*Instructions to follow*: The entries that follow contain images, which should be left out; output everything else exactly.
···
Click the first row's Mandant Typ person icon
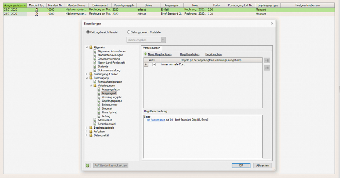 coord(37,10)
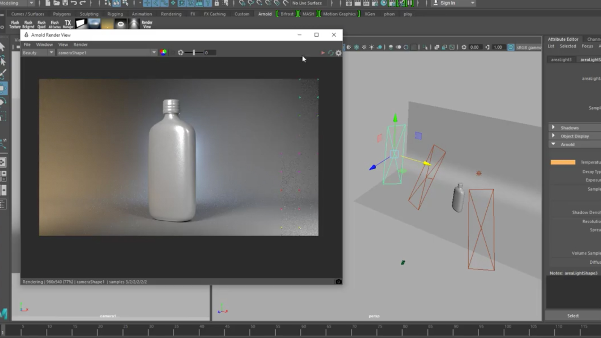601x338 pixels.
Task: Click the Flush Texture shelf button
Action: coord(15,24)
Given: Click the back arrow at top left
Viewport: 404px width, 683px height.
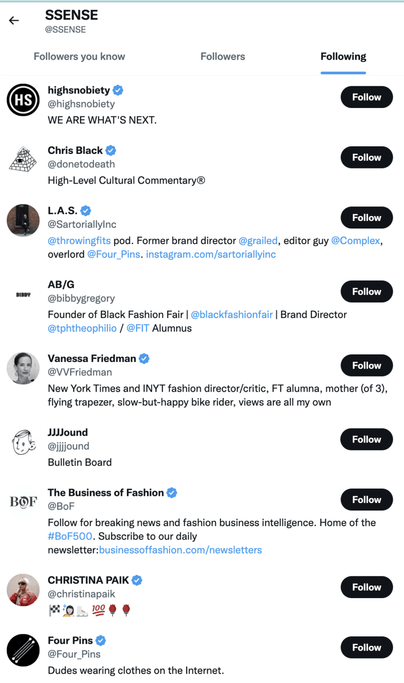Looking at the screenshot, I should [14, 20].
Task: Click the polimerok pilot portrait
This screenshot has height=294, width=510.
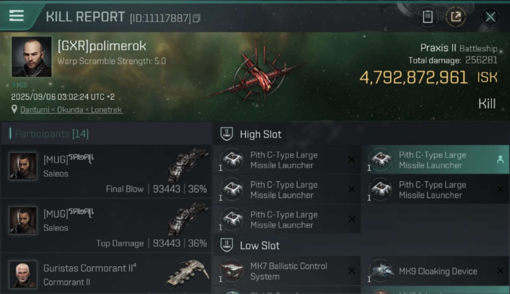Action: [x=31, y=56]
···
*Result for this task*:
Click the first row's Mandant Typ person icon
 coord(37,10)
601x338 pixels.
Task: Click the Flush Texture shelf button
Action: coord(15,24)
Given: Click the back arrow at top left
Viewport: 404px width, 683px height.
Looking at the screenshot, I should [14, 20].
Task: Click the polimerok pilot portrait
This screenshot has height=294, width=510.
Action: [x=31, y=56]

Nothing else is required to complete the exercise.